* **Written instruction**
Rewrite the records from the start through the line containing "Action: click(169, 561)", replacing "monitor" with "display" and changing nothing else.

>> Begin

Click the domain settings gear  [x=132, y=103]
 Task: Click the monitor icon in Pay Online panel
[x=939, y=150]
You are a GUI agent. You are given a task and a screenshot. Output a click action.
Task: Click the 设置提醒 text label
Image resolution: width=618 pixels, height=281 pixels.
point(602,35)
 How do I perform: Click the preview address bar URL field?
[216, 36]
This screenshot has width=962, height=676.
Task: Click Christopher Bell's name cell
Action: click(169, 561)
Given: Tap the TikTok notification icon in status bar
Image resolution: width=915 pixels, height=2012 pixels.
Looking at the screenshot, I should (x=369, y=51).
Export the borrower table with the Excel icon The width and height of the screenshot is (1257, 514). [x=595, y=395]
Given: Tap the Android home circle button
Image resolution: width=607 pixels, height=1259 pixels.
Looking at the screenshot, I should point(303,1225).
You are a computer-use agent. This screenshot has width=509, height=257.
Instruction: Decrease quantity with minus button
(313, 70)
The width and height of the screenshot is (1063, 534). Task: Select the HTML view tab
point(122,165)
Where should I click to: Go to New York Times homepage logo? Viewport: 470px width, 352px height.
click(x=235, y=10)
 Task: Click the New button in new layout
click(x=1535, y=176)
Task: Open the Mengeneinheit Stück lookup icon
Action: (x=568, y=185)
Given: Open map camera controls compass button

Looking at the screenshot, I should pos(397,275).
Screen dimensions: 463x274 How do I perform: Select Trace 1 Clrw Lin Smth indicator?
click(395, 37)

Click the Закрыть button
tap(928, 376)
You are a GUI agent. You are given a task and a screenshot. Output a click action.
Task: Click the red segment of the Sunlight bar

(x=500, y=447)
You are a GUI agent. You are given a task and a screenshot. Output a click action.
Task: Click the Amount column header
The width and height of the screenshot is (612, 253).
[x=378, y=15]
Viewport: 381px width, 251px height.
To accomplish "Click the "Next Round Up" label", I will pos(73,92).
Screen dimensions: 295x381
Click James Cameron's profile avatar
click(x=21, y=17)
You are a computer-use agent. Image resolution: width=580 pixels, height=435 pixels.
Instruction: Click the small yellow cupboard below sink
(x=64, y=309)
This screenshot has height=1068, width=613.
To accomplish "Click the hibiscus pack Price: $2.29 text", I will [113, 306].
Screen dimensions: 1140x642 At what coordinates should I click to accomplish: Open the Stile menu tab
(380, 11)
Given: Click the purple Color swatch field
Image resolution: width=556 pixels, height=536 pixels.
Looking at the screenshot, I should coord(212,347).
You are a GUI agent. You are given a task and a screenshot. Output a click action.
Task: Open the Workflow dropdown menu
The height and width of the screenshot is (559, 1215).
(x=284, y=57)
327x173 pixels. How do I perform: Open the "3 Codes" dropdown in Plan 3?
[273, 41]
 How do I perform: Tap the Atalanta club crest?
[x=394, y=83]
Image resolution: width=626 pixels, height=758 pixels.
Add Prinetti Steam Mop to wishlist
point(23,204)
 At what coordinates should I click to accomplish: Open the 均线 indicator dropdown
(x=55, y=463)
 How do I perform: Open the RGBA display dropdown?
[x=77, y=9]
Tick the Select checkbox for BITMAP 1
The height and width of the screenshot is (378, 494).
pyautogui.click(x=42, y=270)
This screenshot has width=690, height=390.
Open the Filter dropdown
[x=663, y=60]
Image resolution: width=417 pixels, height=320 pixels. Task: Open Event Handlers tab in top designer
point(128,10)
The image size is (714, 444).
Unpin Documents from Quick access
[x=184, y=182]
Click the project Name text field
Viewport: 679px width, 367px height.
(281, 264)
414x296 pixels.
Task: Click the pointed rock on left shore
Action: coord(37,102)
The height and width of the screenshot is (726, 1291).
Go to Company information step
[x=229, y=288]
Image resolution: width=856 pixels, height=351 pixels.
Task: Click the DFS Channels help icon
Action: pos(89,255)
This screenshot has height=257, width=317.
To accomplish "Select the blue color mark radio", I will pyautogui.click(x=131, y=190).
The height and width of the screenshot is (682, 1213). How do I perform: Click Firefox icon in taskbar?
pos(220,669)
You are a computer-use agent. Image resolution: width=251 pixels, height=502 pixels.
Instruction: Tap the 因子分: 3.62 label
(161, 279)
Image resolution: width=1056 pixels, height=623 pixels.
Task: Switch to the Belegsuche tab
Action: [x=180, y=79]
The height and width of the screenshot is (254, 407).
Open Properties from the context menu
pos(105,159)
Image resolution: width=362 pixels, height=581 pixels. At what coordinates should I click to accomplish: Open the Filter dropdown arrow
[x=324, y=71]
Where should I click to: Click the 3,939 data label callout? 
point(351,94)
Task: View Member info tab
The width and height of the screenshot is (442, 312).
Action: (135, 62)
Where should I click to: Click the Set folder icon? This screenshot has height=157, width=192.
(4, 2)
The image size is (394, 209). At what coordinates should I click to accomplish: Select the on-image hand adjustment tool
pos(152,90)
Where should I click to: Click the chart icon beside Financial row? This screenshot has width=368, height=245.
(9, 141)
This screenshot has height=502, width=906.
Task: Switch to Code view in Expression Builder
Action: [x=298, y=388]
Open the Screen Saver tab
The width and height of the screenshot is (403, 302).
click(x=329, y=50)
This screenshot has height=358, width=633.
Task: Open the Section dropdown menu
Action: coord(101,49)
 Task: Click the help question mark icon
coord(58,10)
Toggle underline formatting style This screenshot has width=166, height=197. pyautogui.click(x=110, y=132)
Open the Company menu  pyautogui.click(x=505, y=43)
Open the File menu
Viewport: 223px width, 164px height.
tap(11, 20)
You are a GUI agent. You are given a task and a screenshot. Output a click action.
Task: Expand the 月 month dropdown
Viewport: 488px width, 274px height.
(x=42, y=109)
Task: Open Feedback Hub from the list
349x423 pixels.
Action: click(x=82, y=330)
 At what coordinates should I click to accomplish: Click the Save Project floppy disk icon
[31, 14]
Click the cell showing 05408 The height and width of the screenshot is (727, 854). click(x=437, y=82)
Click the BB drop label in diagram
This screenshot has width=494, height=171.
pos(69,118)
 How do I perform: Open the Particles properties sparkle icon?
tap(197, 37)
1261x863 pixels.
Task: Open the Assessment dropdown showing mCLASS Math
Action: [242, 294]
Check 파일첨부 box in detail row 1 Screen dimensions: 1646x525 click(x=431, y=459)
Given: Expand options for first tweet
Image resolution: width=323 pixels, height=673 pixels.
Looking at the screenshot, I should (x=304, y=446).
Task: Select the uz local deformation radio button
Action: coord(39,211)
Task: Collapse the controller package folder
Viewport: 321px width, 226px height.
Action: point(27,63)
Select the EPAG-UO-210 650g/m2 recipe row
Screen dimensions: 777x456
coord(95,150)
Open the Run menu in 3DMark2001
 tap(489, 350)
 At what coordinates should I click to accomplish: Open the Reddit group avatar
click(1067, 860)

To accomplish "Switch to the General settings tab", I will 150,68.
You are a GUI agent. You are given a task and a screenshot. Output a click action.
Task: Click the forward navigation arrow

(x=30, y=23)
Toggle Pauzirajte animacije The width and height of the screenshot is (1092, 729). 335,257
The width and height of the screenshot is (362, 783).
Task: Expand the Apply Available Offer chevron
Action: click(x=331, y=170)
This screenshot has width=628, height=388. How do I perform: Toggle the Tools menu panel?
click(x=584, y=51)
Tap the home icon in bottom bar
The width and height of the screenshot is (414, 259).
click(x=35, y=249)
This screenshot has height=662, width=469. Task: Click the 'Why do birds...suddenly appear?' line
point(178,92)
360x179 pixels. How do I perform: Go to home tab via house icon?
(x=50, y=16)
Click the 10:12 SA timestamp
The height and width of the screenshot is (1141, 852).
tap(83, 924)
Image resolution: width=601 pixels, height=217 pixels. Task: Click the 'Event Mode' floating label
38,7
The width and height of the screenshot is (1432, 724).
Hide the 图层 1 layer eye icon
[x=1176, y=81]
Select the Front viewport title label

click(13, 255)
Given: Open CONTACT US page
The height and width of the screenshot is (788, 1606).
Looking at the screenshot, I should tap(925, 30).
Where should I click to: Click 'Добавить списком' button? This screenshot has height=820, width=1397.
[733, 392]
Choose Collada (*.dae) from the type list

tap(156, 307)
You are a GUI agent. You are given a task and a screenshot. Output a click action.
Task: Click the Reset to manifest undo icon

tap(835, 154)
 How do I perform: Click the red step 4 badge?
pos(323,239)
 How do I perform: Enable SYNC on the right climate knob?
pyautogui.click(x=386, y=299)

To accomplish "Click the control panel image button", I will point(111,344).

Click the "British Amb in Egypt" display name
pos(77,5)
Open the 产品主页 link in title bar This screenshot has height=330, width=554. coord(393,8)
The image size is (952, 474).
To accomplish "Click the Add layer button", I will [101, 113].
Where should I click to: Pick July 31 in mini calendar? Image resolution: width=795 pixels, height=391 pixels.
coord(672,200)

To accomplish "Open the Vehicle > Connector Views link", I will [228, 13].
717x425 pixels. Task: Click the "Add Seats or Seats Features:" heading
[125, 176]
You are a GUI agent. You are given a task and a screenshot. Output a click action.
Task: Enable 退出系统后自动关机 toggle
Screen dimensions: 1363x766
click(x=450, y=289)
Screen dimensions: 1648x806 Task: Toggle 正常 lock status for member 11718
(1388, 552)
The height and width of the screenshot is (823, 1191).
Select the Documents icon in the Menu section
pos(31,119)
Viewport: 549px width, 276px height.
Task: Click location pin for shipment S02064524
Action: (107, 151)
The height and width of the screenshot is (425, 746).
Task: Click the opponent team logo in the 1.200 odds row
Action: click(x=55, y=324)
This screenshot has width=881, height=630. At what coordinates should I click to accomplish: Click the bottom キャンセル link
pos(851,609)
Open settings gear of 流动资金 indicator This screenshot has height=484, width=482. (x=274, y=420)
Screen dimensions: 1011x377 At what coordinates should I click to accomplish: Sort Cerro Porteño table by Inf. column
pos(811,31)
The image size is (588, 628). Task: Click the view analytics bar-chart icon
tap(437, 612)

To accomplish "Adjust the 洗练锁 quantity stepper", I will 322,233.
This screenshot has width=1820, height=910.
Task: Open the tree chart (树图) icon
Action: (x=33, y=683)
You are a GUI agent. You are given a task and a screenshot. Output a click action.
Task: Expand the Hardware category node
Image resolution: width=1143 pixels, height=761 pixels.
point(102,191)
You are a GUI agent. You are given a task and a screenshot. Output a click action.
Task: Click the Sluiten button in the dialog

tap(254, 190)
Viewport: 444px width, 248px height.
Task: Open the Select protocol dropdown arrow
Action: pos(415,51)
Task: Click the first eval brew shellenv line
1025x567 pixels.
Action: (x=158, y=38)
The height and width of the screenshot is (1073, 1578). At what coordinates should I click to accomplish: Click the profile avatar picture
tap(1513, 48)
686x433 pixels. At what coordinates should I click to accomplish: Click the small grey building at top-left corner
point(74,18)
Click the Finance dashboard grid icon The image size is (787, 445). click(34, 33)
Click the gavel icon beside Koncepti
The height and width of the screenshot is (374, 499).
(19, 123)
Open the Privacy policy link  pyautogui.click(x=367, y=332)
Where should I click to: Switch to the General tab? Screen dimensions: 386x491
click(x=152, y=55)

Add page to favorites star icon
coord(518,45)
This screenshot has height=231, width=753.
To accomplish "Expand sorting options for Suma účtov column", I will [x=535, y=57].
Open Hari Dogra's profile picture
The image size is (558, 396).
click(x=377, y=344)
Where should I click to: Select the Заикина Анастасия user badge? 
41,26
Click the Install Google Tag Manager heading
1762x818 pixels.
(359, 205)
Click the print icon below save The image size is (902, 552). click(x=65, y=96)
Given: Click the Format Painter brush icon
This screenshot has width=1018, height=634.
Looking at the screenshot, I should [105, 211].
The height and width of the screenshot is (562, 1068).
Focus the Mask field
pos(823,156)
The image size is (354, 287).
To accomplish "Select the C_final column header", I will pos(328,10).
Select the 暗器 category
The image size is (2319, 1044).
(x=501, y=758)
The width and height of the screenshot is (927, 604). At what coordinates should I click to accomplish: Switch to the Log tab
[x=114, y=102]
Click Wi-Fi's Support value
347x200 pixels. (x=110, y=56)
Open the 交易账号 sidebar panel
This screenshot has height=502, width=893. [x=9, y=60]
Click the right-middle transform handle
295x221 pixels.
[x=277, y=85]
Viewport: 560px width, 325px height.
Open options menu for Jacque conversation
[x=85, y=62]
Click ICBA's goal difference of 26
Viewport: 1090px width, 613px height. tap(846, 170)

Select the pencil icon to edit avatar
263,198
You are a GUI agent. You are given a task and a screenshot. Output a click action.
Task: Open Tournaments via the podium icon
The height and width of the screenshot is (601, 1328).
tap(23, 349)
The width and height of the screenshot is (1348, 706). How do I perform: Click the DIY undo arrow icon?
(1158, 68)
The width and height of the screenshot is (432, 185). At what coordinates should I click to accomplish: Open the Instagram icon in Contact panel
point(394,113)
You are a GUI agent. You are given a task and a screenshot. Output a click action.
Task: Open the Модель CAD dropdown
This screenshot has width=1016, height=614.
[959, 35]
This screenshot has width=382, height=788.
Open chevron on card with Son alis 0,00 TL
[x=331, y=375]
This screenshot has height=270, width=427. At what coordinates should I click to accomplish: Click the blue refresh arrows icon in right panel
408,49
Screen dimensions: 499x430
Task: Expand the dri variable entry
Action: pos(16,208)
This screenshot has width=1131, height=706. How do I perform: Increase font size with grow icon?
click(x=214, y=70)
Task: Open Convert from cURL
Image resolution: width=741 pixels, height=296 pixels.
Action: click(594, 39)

>> End

* **The solution**
Click the domain settings gear  [x=132, y=103]
 Task: Click the display icon in Pay Online panel
[x=939, y=150]
You are a GUI agent. You are given a task and a screenshot. Output a click action.
Task: Click the 设置提醒 text label
Image resolution: width=618 pixels, height=281 pixels.
point(602,35)
 How do I perform: Click the preview address bar URL field?
[216, 36]
This screenshot has width=962, height=676.
Task: Click Christopher Bell's name cell
Action: click(169, 561)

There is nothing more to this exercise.